If the value is bigger than the range of the 32-bit value, the interpreter fits the value into 32-bits. If one of the operands is not a numerical value (something like "hi"), the expression evaluates to -1. If the value can be converted to a numerical representation (something like "23"), the interpreter automatically converts it. There are seven bitwise operators available. Let's take a look.
The bitwise AND operator performs a boolean AND operation on the bits of its integer operands. As you know, 1 means that the circuit is turned on, which also means true, and 0 means false. A logical boolean operation produces the value true or false based on the value of each bit in both operands. In the case of the bitwise AND operator it produces 1 if both postition matched bits are 1, otherwise it produces 0 -- because it's like saying return true if the bit in the first operand is true AND the bit in the second operand is true. The statement result = 8 & 3; produces the value 0. If we presented it as the binary representation it will be clearer:
00001000 (8 in binary) & (using Bitwise AND) 00000011 (3 in binary) --------- 00000000 (0 in decimal)
8 is represented in binary as 00001000 (note that I have removed the rest of the 32 bits because the value is small enough to be represented in 1 byte, 8 bits) and 3 is represented as 11 in binary. There are no matched bits that have the value 1, so the product is 00000000.
The Bitwise OR Operator performs an operation that sets the resulting bit to 1 if the first operand's bit is 1 OR if the second operand's bit is 1 OR even if both of them are 1. It's much more like saying set the resulting bit to one if any of the position matched bits are 1, so the statement result = 8 | 3; evaluates to 11. Let's take a look at the binary representation:
00001000 | 00000011 --------- 00001011
The binary data 00001011 means in decimal 8 + 2 + 1 which equals to 11.

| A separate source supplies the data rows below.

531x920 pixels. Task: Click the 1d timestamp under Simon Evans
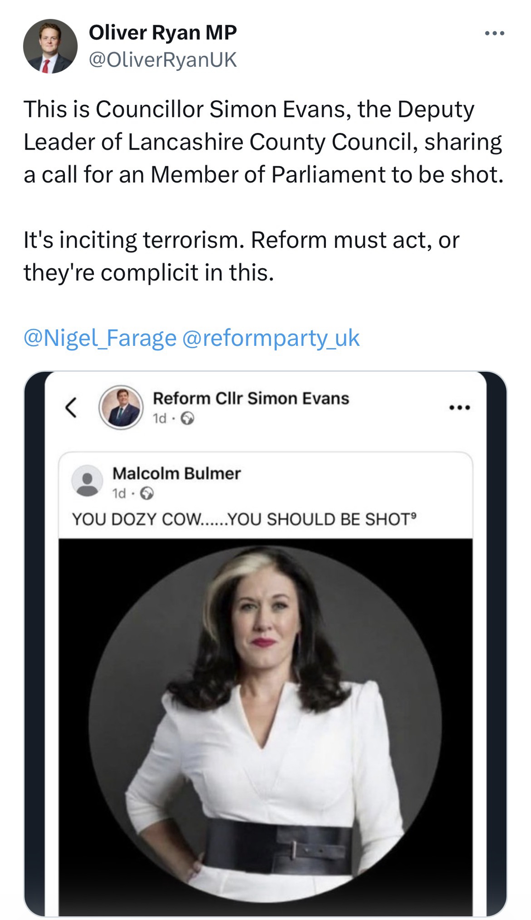pos(159,418)
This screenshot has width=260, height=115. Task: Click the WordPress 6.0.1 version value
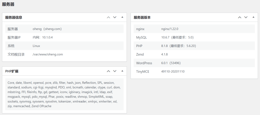click(171, 63)

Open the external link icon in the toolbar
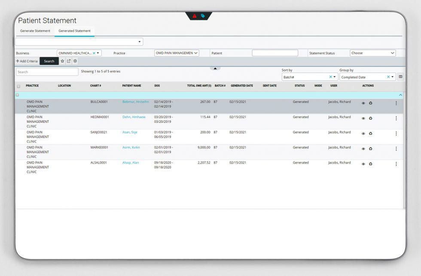[69, 61]
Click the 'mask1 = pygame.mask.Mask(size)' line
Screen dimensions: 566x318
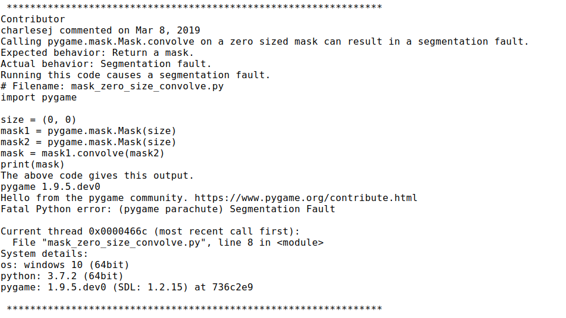pyautogui.click(x=88, y=131)
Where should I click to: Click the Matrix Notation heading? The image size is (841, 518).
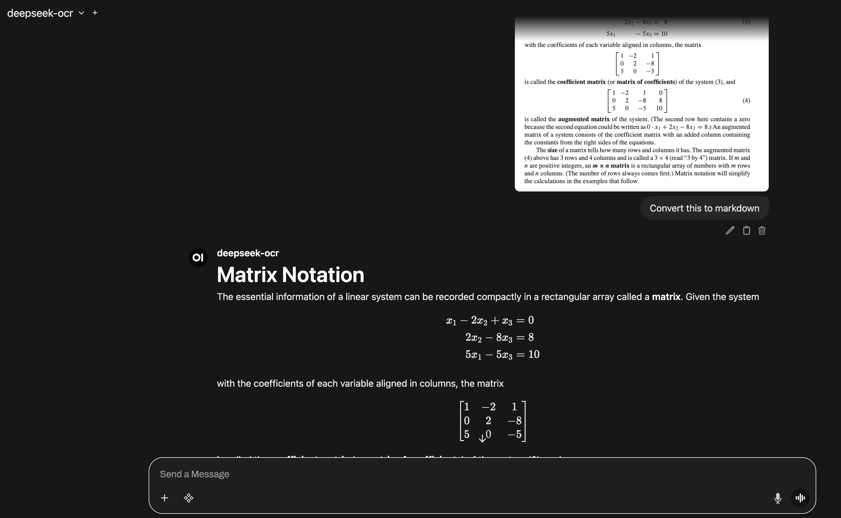290,275
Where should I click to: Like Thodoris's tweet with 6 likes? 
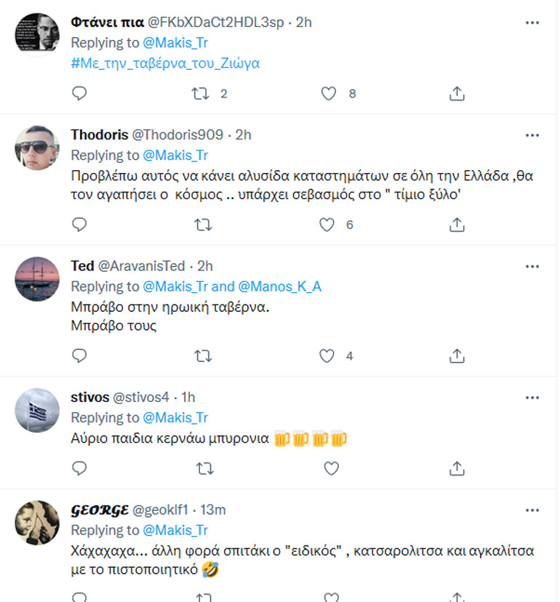tap(329, 225)
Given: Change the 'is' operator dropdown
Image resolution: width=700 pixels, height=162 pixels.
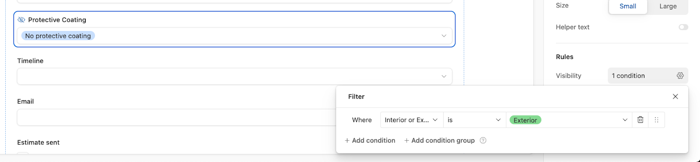Looking at the screenshot, I should click(x=475, y=120).
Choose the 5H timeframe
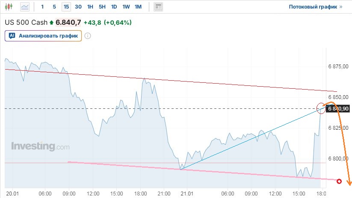 pyautogui.click(x=102, y=7)
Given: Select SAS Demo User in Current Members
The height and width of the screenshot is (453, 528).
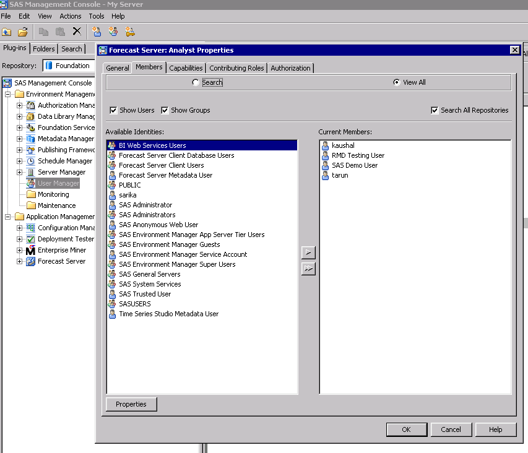Looking at the screenshot, I should [354, 165].
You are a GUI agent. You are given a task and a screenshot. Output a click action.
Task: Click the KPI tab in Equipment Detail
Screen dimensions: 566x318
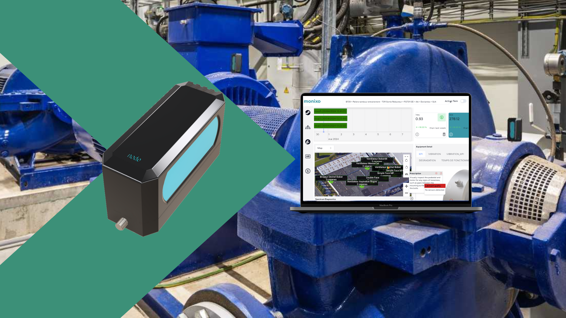[x=421, y=154]
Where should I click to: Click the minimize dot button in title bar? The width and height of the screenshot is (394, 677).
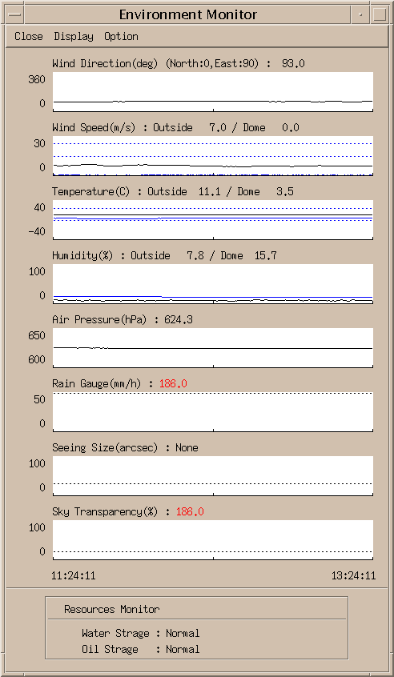coord(360,14)
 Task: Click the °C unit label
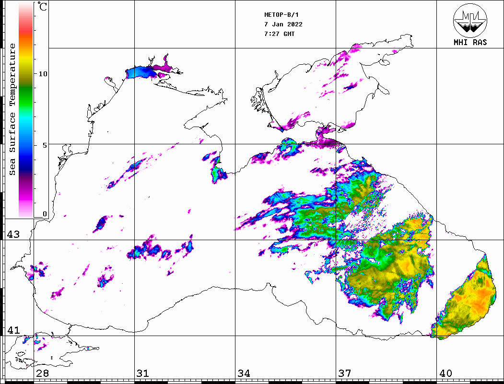pyautogui.click(x=43, y=7)
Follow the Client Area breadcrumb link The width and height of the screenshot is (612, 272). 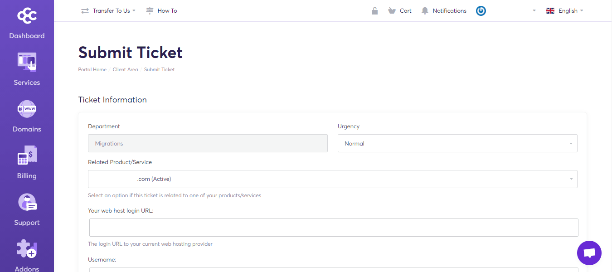pos(125,69)
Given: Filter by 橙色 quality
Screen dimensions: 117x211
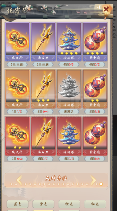Looking at the screenshot, I should pos(69,204).
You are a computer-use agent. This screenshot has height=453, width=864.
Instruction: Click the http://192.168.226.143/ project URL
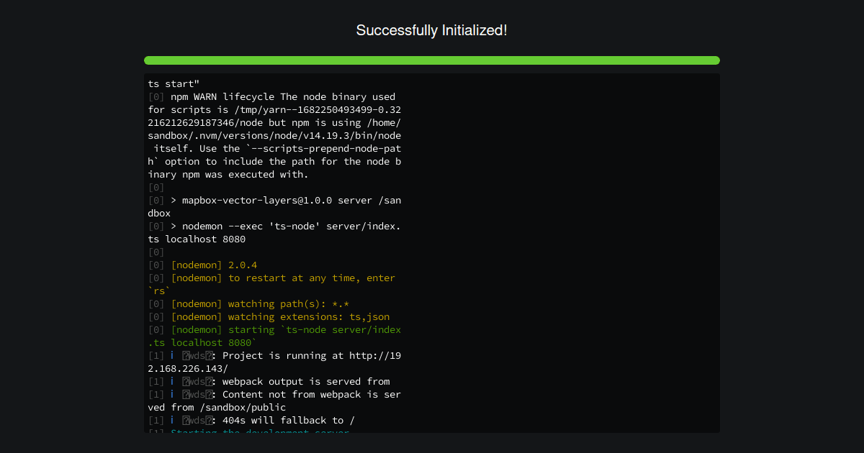click(374, 356)
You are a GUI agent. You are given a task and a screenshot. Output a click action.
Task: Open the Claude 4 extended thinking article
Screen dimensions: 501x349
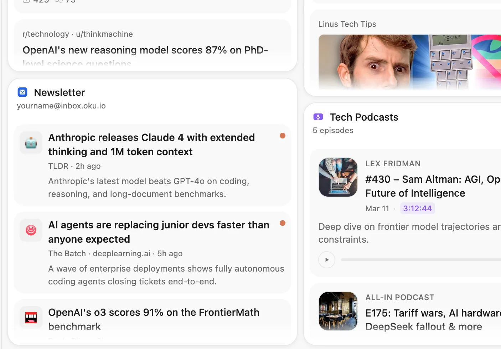(x=151, y=144)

The bitwise XOR operator (or the exclusive OR operator) is the same as the bitwise OR operator with one difference: it doesn't set the resultant bit to 1 if both bits are 1. It sets the resultant bit to 1 if only one of the operands' position matched bits is 1. If both of the bits have the value 1, the ^ operator puts 0 in the resultant bit. So the statement result = 7 ^ 3; produces the value 4
00000111 ^ 00000011 --------- 00000100
the binary value 00000100 equals 4.
The bitwise NOT operator is the only unary bitwise operator. It simply changes the state of all the bits in the value; it turns all 1s to 0s and all 0s to 1s. So the statement result = ~4294967295; produces the value 0 because the decimal value 4294967295 is represented in binary as 32 ones. As you know, when using bitwise operators, the interpreter converts the value to 32-bits, and using the bitwise NOT operator turns all the 1s to 0s, which is why we got the value 0
The left shift operator doesn't set bits. Instead it moves the bits (of the value in the left operand) to the left by the value of the right operand. Take the value 3 for example, when we shift its binary value by 1 as in the statement result = 3 << 1; it produces the value 6. Remember, 3 is represented in the binary system as 00000011, so when we shift it one time to the left, the value becomes 00000110. Note that when we shift the value to the left it puts 0s on the right.
The right shift operator shifts bits from left to right. The statement result = 255 >> 5; produces the value 7 because 255 is represented in binary as 11111111. When we shift 5 bits, the value becomes 00000111. Shifting from right is like cutting the number of bits and putting 0s on the left.
The right shift with zero fill operator is the same as the >> operator, but it doesn't reserve the sign of the value. We have not discussed how we can reserve the sign in the binary representation so we will not talk about this operator now. I will introduce this concept to you later in the series.